Während meines Aufenthalts auf der Bel-Alp in diesem Jahre ereignete sich eine Katastrophe, welche für jetzt die in §. 50 gegebene Beschreibung des Märgelinsees unzutreffend macht. In Begleitung zweier junger Freunde war ich den Gletscher hinuntergestiegen und durch den Schlund des Massa hindurchgegangen. Bei unserer Rückkehr nach Bel-Alp fanden wir die Dienstboten des Hotels aus den Fenstern herausgelehnt und aufgeregt nach dem Gletscher hinblickend. Von diesem ging ein Geräusch aus, welches dem Rauschen eines Wasserfalles glich. Die Leute meinten, der Märgelinsee müsste durchgebrochen sein. Das war auch der Fall. Eine Zeit lang jedoch floss das Wasser unterhalb des Gletschers; aber an einer Stelle ungefähr in der Mitte zwischen Bel-Alp und dem Aegischhorn brach es nach der Aegischhornseite hervor und bildete einen Strom zwischen dem Gletscher und dem Bergabhang. An einigen Stellen war dieser Fluss mehr als 60 Ellen breit, an andern zog er sich zu weniger als einem Fünftel dieser Breite zusammen. Unterbrochene Wasserfälle von außerordentlicher Höhe wurden durch aufeinanderfolgende vorstehende Eisränder gebildet; der Strom sprang mit unbeschreiblicher Heftigkeit von Rand zu Rand, indem er Wasserstaub in die Luft sprühte. An einer Stelle war der Grund des Stromes tiefer, weicher Sand, welcher, wie man nach Abfluss des Wassers sehen konnte, durch die wirbelnden Strudel über ihm zu großen Trichtern geformt wurde.

## Datenauszug
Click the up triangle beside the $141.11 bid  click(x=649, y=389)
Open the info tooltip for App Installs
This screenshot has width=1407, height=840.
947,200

## Aufgaben
1. Welche Breite erreichte der Strom an einigen Stellen laut dem Textauszug über den Märgelinsee?
2. Erläutern Sie anhand des Textauszugs über den Märgelinsee, weshalb die in §. 50 gegebene Beschreibung des Sees vorerst nicht mehr zutrifft.

## Lösungen
1. Mehr als 60 Ellen.

2. Während des Aufenthalts auf der Bel-Alp ereignete sich eine Katastrophe: Der Märgelinsee brach durch. Dadurch wurde die frühere Beschreibung für jetzt unzutreffend.